TASK OBJECTIVE: In the entries below, find each line with the string "bold" and copy it.

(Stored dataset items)
▬▬▬

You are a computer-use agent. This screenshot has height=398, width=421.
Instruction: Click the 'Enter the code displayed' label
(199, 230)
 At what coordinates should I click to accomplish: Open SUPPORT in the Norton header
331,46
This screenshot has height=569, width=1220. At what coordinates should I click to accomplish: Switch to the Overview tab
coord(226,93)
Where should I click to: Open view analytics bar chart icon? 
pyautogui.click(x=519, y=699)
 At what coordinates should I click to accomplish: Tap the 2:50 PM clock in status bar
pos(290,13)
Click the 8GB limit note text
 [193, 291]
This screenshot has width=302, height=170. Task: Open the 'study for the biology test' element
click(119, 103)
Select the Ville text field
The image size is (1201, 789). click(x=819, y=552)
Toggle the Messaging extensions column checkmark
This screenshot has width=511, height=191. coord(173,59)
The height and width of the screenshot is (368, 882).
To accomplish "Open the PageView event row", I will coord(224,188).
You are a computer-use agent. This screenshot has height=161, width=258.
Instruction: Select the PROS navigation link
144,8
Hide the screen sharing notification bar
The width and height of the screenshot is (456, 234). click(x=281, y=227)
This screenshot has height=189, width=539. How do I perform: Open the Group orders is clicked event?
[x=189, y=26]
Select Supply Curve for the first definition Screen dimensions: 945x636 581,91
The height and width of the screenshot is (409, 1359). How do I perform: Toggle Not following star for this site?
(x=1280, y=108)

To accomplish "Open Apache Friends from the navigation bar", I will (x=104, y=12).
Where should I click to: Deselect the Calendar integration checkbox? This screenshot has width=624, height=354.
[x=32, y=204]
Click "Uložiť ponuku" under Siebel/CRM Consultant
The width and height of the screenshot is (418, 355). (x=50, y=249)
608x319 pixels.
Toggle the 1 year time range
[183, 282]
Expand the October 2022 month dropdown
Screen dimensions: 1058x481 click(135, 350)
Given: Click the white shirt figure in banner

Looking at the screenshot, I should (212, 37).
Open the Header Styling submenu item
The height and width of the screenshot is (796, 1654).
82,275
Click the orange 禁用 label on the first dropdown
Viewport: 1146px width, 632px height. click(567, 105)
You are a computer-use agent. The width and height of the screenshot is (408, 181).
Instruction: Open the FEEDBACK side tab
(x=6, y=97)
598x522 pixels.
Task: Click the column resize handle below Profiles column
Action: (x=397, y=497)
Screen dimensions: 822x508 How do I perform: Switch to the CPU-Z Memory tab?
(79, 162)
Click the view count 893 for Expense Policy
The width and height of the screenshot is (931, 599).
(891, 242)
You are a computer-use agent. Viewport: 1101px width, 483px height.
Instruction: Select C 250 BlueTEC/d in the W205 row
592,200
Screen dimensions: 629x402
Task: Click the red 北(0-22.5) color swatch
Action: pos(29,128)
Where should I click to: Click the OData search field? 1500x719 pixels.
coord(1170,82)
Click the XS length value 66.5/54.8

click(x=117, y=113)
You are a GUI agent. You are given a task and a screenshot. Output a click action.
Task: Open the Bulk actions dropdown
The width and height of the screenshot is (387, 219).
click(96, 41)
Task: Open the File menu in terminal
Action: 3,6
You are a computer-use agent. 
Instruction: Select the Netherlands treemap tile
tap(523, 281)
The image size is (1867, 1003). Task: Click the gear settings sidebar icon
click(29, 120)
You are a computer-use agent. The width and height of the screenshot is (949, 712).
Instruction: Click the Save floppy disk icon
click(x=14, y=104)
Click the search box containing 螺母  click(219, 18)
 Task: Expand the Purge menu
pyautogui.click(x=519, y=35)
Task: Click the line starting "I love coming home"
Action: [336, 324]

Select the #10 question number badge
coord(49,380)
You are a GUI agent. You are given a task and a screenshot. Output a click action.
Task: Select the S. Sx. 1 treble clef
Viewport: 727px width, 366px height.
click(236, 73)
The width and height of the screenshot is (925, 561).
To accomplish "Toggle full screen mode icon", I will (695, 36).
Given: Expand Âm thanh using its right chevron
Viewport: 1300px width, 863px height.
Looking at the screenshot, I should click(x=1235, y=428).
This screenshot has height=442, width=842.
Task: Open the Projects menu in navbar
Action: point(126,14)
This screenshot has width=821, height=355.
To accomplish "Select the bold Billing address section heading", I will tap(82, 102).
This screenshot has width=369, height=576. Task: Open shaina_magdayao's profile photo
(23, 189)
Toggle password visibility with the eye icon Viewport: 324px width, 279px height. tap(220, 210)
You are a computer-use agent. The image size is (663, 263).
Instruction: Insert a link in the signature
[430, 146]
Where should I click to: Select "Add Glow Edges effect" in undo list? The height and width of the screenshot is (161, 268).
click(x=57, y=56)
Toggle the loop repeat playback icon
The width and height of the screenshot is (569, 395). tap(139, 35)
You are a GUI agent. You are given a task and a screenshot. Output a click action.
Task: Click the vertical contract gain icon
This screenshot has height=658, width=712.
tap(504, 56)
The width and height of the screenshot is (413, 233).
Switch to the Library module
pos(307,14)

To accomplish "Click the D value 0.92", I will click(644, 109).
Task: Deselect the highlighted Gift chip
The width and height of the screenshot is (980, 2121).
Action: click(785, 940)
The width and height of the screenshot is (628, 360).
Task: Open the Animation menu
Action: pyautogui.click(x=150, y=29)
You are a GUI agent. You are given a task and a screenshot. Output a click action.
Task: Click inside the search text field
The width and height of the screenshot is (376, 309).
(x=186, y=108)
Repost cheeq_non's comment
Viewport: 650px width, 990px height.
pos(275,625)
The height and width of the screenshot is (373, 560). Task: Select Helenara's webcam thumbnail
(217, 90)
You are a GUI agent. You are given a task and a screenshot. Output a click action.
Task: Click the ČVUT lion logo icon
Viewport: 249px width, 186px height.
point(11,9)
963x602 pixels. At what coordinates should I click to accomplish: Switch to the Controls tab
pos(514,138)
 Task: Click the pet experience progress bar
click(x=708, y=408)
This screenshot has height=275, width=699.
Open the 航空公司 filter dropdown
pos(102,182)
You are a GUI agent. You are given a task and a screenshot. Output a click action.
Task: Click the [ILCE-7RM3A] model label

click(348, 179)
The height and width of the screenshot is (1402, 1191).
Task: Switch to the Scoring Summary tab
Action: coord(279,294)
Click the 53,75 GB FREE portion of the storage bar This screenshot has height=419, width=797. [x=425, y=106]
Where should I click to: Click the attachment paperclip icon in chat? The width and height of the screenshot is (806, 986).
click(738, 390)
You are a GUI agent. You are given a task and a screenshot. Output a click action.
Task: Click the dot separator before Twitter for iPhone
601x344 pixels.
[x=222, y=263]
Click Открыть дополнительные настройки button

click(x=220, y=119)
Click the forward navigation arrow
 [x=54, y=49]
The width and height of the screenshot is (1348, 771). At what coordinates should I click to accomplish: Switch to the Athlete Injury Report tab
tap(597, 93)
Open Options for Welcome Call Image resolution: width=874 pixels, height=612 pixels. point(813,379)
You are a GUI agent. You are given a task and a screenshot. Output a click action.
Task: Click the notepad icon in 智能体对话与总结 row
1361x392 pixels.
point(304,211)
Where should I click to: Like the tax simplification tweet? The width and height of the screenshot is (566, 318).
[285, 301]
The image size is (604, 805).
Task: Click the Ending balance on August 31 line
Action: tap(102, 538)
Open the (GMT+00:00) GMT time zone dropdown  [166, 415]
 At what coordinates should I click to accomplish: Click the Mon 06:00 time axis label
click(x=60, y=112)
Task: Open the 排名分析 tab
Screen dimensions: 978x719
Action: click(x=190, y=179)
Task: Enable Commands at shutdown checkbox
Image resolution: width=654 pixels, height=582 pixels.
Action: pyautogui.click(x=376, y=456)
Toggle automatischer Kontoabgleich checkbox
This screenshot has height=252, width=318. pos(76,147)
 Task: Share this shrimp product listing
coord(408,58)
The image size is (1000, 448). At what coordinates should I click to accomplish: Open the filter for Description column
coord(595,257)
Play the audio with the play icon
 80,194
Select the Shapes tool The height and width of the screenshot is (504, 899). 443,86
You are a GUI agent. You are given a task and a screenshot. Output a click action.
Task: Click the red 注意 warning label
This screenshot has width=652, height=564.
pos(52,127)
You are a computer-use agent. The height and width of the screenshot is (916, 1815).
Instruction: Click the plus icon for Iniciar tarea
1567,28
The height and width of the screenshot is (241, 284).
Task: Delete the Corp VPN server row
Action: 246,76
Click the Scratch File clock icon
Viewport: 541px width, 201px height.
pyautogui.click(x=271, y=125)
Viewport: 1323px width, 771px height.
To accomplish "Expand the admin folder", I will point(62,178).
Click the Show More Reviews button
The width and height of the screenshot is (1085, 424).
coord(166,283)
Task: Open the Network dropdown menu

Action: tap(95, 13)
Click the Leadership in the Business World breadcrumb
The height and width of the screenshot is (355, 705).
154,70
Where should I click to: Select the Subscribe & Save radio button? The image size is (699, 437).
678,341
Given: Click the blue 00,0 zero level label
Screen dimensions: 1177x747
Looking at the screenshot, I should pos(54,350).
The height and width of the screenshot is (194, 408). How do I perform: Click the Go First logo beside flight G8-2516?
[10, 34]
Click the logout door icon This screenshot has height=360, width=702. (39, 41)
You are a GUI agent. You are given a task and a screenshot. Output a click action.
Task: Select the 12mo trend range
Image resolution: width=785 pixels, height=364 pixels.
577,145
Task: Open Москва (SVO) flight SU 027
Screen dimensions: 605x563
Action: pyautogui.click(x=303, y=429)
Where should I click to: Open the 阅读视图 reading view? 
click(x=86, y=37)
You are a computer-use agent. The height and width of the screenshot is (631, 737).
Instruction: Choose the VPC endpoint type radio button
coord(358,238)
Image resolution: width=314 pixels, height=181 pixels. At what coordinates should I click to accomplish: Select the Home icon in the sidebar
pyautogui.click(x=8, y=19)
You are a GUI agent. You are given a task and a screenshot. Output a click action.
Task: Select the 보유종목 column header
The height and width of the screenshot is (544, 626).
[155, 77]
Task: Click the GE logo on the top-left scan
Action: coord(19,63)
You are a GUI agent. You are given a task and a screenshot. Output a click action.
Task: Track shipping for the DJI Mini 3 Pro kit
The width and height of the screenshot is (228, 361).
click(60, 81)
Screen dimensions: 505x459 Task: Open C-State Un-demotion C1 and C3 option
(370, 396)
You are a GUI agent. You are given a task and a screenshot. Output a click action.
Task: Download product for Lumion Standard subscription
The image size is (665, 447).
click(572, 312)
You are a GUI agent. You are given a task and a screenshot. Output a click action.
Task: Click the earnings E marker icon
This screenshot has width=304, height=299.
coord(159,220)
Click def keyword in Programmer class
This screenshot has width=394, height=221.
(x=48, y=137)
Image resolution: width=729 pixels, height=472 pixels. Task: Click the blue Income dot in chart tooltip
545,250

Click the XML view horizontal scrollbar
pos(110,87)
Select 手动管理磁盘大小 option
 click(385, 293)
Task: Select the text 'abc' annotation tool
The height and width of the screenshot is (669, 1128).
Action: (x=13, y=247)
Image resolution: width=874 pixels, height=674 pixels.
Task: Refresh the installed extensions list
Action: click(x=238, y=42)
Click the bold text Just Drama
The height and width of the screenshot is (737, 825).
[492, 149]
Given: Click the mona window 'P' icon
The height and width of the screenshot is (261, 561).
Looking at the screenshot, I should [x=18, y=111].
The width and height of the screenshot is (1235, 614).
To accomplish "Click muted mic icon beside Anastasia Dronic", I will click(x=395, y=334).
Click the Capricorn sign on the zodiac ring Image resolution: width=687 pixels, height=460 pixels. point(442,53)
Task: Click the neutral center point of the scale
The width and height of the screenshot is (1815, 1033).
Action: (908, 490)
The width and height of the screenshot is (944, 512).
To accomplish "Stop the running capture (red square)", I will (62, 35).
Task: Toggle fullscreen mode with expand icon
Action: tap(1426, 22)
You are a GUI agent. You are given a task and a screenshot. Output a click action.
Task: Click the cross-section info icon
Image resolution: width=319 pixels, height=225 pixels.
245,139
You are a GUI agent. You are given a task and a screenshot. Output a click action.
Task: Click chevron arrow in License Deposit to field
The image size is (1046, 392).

▬▬▬

FINISHED TASK:
To accomplish "Select the bold Billing address section heading", I will tap(82, 102).
Click the bold text Just Drama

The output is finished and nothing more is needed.